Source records
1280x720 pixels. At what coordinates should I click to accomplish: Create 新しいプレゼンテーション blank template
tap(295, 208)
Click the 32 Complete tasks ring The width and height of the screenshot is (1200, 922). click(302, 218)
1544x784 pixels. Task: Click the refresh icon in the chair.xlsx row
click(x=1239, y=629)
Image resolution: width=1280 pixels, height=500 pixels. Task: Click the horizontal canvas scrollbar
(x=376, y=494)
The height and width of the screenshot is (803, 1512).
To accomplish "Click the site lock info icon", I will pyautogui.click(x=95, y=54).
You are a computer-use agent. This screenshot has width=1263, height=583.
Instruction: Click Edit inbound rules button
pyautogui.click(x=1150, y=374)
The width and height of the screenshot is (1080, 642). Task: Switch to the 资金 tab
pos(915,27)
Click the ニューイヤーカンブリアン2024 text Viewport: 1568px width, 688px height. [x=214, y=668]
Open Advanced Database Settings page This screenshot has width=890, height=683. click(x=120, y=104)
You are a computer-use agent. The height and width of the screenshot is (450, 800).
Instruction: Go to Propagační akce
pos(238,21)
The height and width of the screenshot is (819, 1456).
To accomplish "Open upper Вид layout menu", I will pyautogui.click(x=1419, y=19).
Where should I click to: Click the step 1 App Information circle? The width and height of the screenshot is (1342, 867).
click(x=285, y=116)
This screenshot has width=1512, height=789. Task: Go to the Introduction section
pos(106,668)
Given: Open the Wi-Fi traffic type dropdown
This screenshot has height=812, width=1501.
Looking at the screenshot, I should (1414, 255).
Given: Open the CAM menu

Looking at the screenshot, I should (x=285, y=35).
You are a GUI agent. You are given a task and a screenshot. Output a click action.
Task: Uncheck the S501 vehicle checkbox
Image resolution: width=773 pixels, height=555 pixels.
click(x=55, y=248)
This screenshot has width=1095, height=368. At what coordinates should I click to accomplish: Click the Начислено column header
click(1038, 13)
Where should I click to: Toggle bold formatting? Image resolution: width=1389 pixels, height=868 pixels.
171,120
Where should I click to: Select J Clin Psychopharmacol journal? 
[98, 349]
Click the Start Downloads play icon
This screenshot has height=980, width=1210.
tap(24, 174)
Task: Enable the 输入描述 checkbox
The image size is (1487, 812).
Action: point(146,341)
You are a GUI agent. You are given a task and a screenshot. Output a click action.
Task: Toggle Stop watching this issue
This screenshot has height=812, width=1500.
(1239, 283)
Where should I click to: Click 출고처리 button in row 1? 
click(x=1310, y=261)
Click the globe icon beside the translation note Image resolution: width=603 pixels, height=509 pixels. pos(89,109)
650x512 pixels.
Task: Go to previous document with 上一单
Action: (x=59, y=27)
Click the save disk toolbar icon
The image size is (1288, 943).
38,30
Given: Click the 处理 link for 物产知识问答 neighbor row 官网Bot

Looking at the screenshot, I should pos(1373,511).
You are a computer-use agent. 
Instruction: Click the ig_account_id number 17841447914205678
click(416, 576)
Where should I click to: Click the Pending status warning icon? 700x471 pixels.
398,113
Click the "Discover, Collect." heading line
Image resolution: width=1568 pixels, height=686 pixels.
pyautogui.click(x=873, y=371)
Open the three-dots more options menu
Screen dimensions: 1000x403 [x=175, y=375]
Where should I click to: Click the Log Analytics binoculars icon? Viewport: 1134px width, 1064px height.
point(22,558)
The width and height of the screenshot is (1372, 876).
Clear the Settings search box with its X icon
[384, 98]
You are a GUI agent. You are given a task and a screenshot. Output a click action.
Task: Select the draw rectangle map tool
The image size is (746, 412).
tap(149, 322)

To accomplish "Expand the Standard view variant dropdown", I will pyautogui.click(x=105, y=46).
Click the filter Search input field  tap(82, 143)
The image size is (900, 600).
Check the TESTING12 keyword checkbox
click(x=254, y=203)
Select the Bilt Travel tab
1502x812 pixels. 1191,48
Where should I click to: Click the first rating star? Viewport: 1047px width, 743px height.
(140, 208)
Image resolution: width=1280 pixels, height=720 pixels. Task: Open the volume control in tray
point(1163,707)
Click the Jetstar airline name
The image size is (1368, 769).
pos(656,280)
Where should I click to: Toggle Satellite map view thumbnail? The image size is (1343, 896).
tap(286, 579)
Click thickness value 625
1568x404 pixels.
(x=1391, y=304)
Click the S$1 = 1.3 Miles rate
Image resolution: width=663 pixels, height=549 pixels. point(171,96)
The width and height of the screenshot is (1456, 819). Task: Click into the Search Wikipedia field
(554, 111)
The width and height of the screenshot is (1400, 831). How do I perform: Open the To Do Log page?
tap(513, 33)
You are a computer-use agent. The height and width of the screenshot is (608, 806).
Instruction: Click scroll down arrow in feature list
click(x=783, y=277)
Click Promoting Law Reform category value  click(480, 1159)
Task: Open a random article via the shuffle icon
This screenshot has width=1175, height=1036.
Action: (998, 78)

Problem to solve - Copy out the items word for word, from the line with "Image resolution: width=1280 pixels, height=720" up to and including the line with "tap(513, 33)".

Answer -
Image resolution: width=1280 pixels, height=720 pixels. Task: Open the volume control in tray
point(1163,707)
Click the Jetstar airline name
The image size is (1368, 769).
pos(656,280)
Where should I click to: Toggle Satellite map view thumbnail? The image size is (1343, 896).
tap(286, 579)
Click thickness value 625
1568x404 pixels.
(x=1391, y=304)
Click the S$1 = 1.3 Miles rate
Image resolution: width=663 pixels, height=549 pixels. point(171,96)
The width and height of the screenshot is (1456, 819). Task: Click into the Search Wikipedia field
(554, 111)
The width and height of the screenshot is (1400, 831). How do I perform: Open the To Do Log page?
tap(513, 33)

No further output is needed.